The Role of Rhetoric
No preacher is without critics, Paul included. In 2 Corinthians, Paul defends himself from evangelists who came to Corinth, whom he sarcastically calls “superapostles” (11:5). In the eyes of the Corinthians, these superapostles were attractive ministers because they preached with rhetorical skill. In comparison to them, Paul appeared as a weak and inferior apostle because he lacked their rhetorical skill. Paul was aware of this criticism, and he acknowledges what others were saying about his preaching: “For someone will say, ‘His letters are severe and forceful, but his bodily presence is weak, and his speech contemptible’” (2 Cor 10:10). Paul concedes that he is not a trained rhetorician: “For I think that I am not in any way inferior to these ‘superapostles.’ Even if I am untrained in speaking, I am not so in knowledge; in every way we have made this plain to you in all things” (11:5-6).

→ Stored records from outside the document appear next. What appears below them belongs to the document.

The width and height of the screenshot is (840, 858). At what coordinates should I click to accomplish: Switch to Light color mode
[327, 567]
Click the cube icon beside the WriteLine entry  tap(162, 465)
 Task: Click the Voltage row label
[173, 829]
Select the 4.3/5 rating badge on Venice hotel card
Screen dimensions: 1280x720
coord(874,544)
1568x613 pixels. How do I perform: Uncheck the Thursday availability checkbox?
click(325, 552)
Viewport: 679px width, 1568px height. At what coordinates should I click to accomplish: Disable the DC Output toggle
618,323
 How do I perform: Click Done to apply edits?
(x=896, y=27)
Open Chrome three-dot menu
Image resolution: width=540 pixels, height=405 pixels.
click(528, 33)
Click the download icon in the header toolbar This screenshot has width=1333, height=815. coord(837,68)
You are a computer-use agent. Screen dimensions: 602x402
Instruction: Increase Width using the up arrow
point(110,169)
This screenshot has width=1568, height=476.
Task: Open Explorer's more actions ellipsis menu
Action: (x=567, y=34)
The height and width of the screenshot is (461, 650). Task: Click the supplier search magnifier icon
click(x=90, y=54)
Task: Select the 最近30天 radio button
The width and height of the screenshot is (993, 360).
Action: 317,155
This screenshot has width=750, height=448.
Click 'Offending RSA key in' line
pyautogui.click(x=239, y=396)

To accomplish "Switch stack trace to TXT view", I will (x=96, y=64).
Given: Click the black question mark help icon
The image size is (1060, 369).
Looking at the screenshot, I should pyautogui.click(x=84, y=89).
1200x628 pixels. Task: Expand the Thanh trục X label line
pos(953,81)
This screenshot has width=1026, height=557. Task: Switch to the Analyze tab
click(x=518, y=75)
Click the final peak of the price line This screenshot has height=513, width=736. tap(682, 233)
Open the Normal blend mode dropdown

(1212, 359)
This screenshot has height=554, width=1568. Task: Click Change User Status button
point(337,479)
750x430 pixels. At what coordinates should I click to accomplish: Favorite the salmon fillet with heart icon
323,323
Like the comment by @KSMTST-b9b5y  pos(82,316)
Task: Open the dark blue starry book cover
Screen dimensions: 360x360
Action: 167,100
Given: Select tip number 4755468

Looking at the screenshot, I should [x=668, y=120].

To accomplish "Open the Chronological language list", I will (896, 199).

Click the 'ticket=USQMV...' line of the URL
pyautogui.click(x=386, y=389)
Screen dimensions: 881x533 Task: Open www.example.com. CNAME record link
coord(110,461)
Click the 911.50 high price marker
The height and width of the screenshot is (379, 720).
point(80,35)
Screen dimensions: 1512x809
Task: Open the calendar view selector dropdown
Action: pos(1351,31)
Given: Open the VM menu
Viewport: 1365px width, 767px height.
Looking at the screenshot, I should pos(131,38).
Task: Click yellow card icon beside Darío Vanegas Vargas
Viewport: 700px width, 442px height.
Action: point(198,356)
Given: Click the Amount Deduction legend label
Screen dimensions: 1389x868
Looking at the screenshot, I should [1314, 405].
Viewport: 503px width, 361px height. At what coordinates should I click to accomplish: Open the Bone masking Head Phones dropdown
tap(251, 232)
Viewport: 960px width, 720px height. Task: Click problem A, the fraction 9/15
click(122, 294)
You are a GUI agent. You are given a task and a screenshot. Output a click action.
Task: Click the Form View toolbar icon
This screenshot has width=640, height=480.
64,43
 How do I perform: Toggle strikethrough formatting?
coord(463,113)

But preaching is not to be equated with rhetoric. Preaching requires knowledge of Christ, more specifically, knowledge of Christ crucified. And it is this knowledge of the crucified Christ, rather than the rules of rhetoric, that determines how Paul preaches the Gospel. The power of Paul’s preaching does not reside in his oratorical skill but in the power of the Gospel he proclaims.
Does this mean there is no room for rhetoric in preaching? Hardly! Paul’s letters are full of rhetorical passages. But in the light of the crucified Christ, he knows that the message of the Gospel is not dependent on the rhetorical skill of the preacher. The power of the Gospel is paradoxically revealed in the weakness of the cross, which must be mirrored in the lives of those who proclaim it. Paul’s criticism of the superapostles, then, is the dissonance between how they preach and how they conduct themselves.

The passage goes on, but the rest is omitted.